## TASK
The material below includes pictures; leave them out and return only the lines between the line containing "Viewport: 1225px width, 980px" and the line containing "Image resolution: width=1184", inclusive, word for word.

════

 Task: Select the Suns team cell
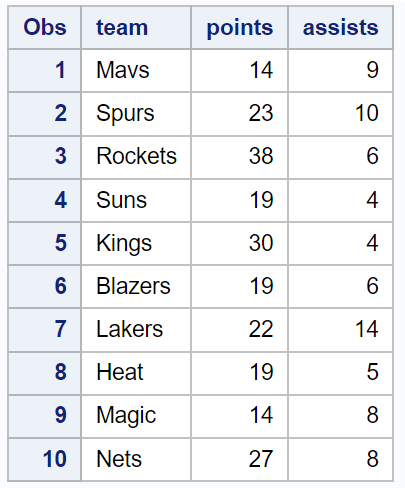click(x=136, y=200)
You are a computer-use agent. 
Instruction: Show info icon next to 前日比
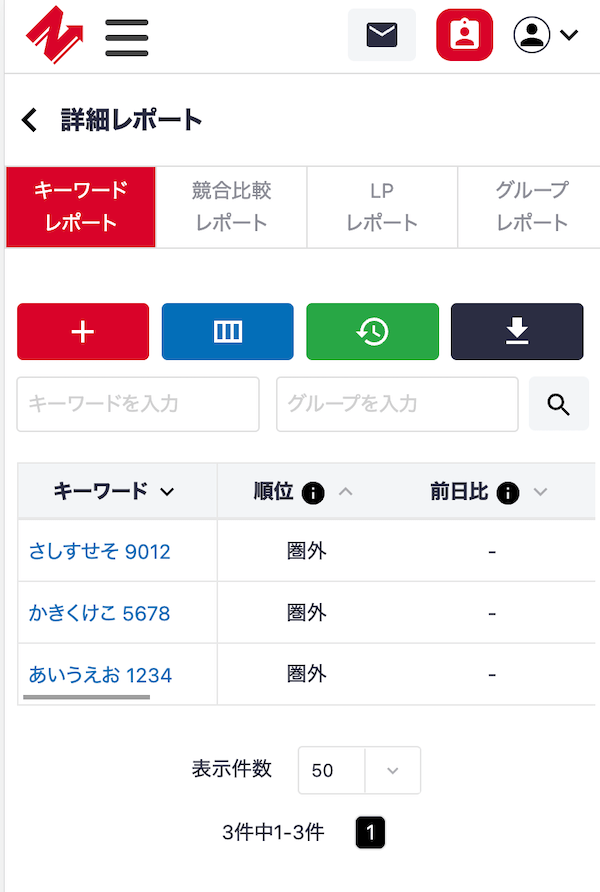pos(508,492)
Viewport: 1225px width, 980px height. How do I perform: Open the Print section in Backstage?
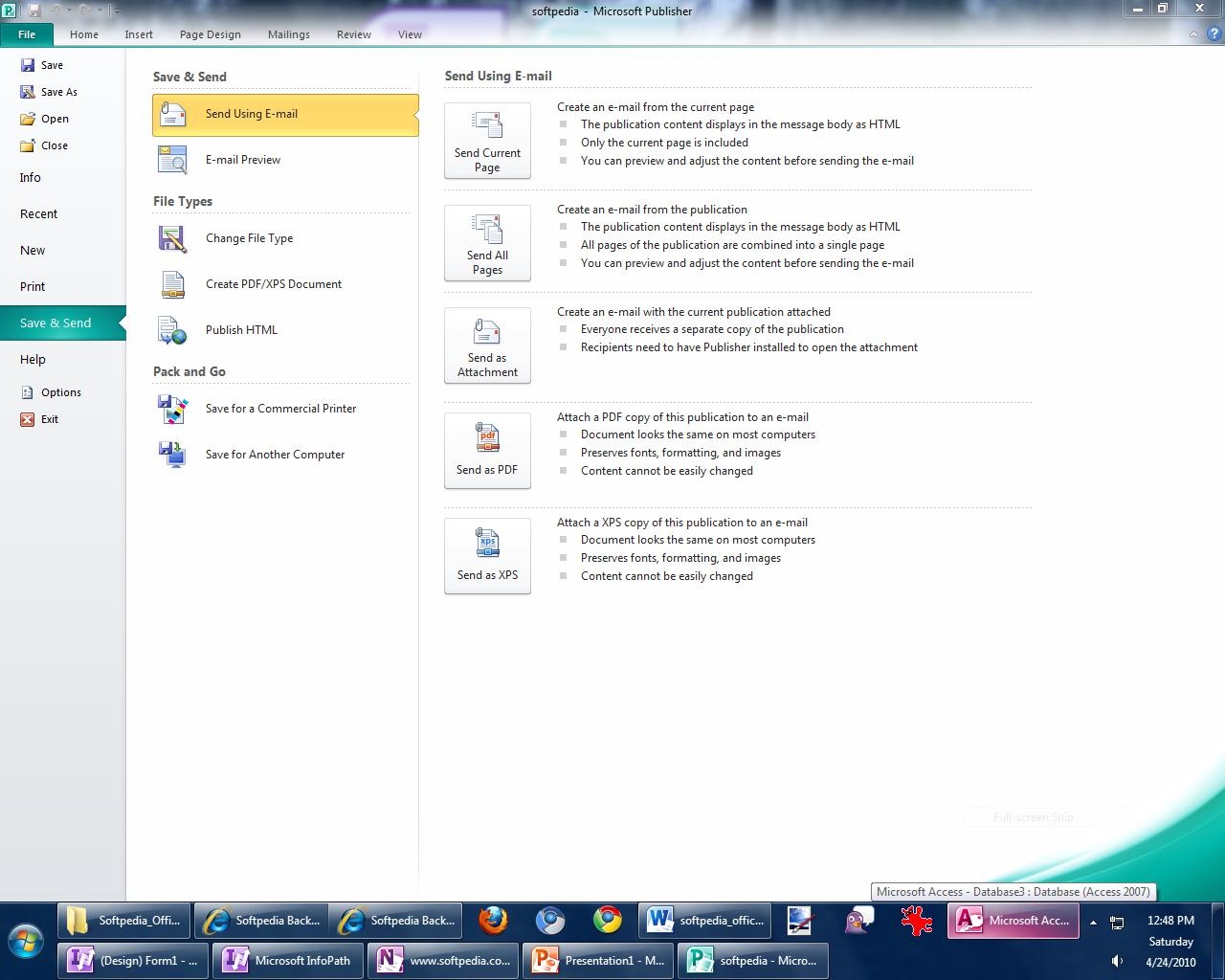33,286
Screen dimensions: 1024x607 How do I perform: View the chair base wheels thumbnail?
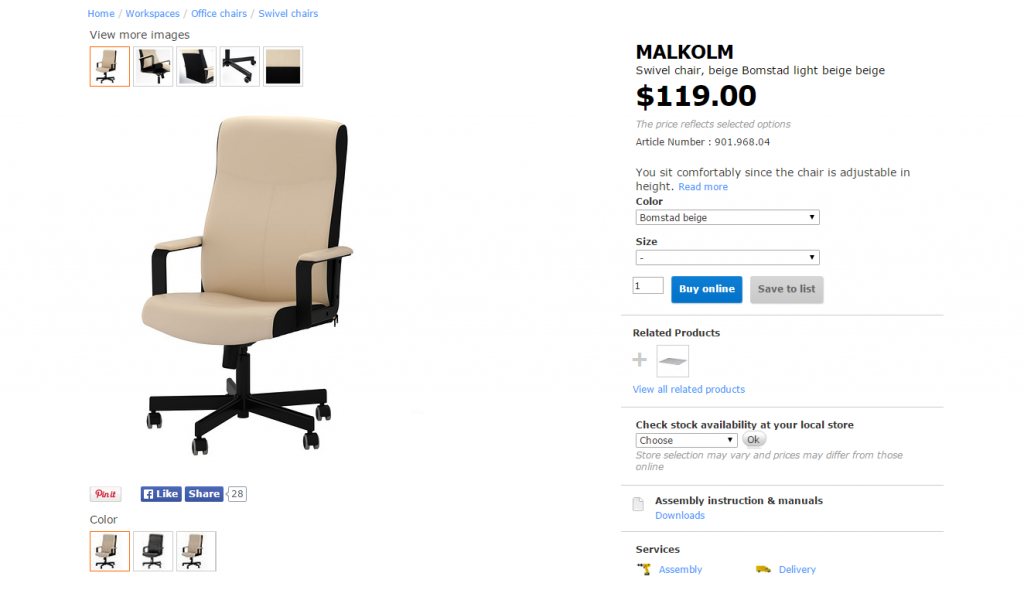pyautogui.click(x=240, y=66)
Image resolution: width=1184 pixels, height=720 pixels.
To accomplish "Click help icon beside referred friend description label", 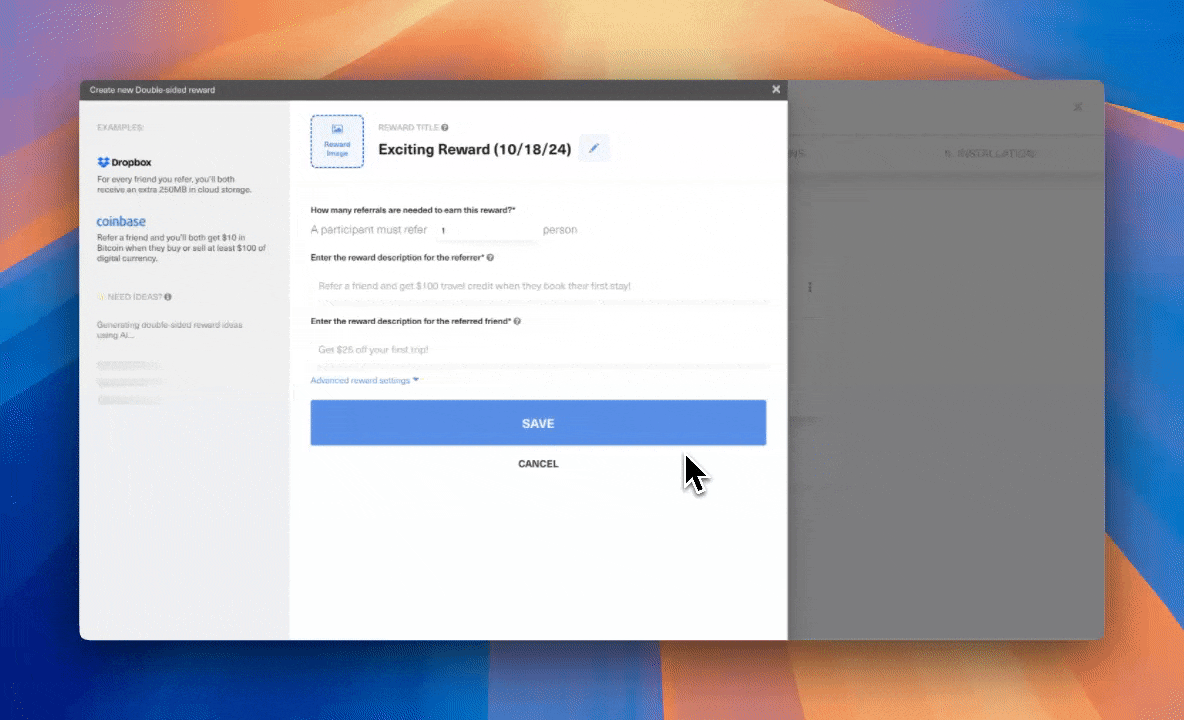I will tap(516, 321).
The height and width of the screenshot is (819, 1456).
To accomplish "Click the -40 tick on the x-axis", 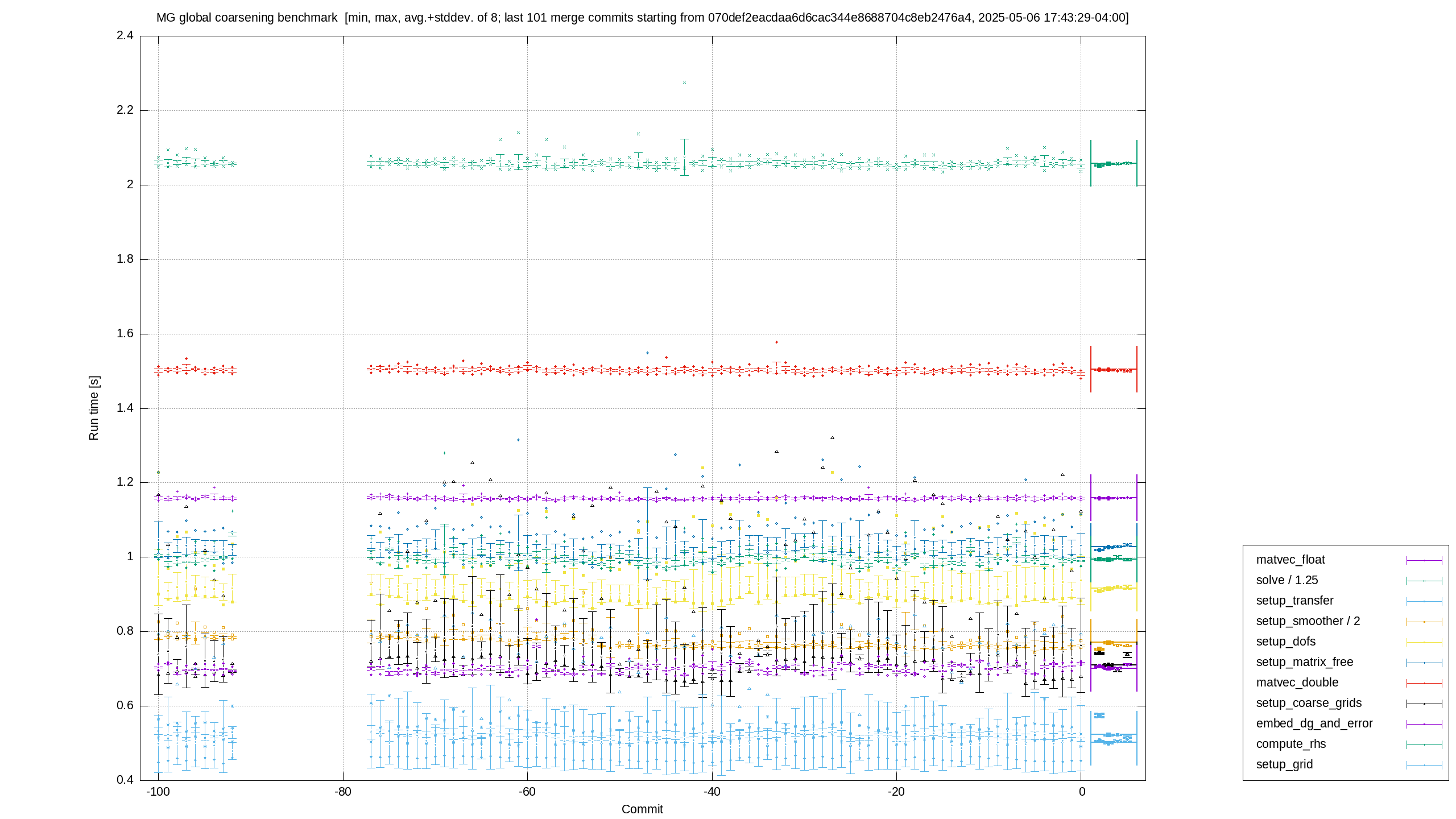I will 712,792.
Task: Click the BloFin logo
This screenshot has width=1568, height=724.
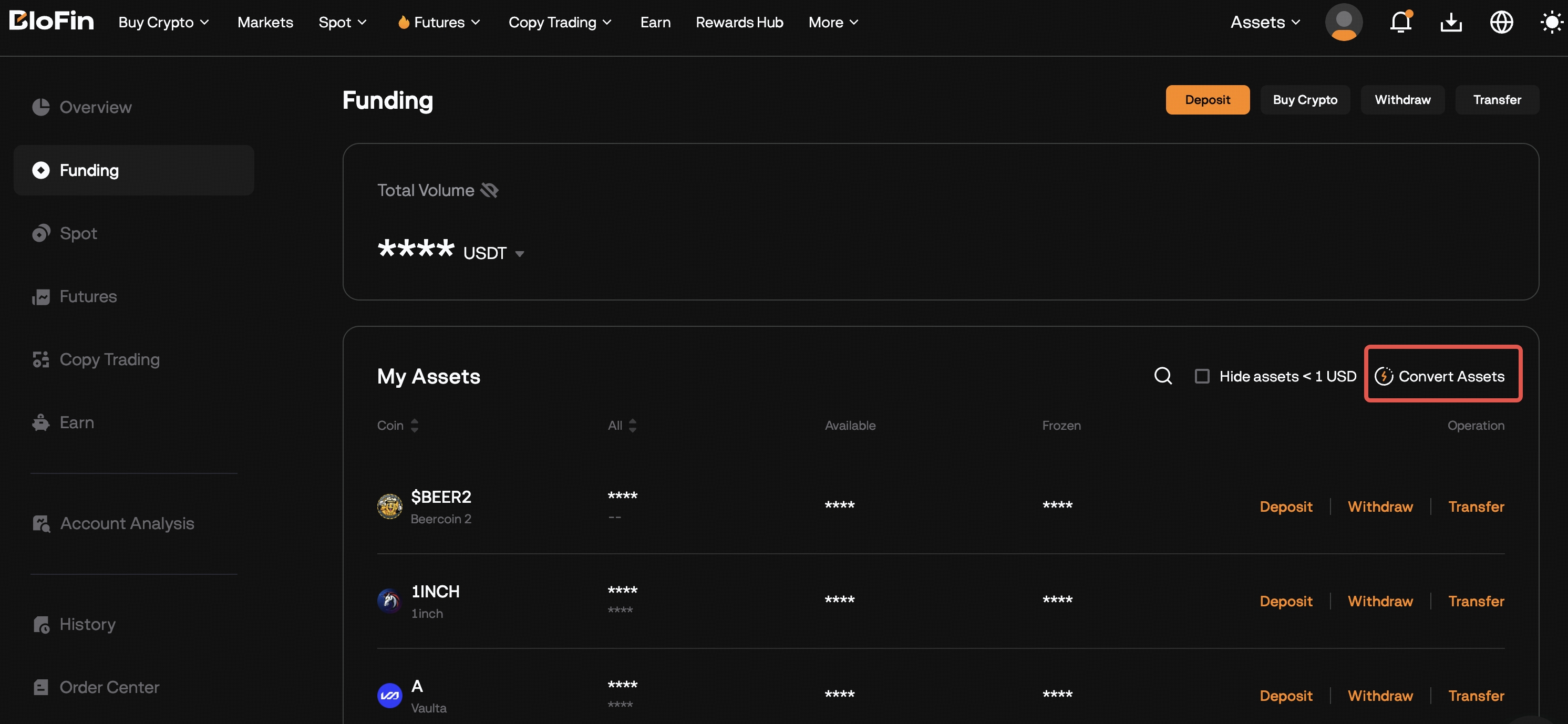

════

## FINAL ANSWER
Viewport: 1225px width, 980px height. How do I perform: Open the Print section in Backstage?
33,286
Screen dimensions: 1024x607 How do I perform: View the chair base wheels thumbnail?
pyautogui.click(x=240, y=66)
Image resolution: width=1184 pixels, height=720 pixels.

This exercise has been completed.